Sewer gas could be coming through the loose wax ring between the base and the flange.
Some of these problems have do-it-yourself fixes and others require a call to the management or the building super.
What is Sewer Gas?
When human wastes break down they release a conglomeration of gases.
The main ones are methane, ammonia, and hydrogen sulfide. All of these are unpleasant but put them together, and they can produce an overwhelming smell.
But then you already know that since it greeted you the moment you opened the door.
Other than posing an aesthetic problem, sewer gas can be a health problem.
Methane and the bacteria in it can cause headaches, nausea, and vertigo.

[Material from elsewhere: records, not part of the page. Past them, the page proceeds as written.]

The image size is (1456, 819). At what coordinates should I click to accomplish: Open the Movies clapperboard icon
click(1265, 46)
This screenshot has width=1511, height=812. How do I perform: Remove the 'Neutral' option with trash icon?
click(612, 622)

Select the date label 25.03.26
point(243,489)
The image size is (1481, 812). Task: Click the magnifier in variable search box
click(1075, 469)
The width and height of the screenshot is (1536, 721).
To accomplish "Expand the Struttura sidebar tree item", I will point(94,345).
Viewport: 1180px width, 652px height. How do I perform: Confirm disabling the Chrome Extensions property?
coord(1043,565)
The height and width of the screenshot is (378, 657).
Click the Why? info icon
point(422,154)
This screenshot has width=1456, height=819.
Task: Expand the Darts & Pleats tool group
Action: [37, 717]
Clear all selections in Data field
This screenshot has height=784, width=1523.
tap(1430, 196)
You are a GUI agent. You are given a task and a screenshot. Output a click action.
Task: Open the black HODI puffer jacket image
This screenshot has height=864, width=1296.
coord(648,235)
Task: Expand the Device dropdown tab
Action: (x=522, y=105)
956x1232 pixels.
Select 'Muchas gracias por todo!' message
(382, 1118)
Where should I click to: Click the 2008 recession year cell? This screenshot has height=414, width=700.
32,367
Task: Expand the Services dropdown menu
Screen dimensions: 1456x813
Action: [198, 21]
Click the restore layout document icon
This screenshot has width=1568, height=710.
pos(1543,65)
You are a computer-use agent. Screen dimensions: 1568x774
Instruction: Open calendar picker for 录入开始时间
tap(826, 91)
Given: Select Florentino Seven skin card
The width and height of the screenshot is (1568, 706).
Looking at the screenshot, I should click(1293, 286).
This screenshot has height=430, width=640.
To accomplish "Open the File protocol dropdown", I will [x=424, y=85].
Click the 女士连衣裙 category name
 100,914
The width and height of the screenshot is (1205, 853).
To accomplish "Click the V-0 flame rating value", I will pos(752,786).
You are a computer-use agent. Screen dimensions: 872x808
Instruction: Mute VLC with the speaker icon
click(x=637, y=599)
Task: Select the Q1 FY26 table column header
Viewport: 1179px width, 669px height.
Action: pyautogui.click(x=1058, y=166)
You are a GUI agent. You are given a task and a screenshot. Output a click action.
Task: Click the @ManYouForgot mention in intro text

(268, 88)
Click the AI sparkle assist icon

What’s more, it’s combustible. It can explode and cause a fire.
For more about the harmful effects of sewer gas, check out Healthline — an online source of health and wellness information
Now that you understand sewer gas, it’s time to get on with the search.
What can Cause Sewage Like Smell in Your Apartment?
There are some usual suspects that you can look into when you smell sewer gas.
Organic matter can also cause a build-up of sewer gas. This includes hair that might be clogging your bathroom or shower drain.
Another culprit is the soap or body wash you use when you shower or take a bath, as well as shampoo, hair conditioners, and shaving cream.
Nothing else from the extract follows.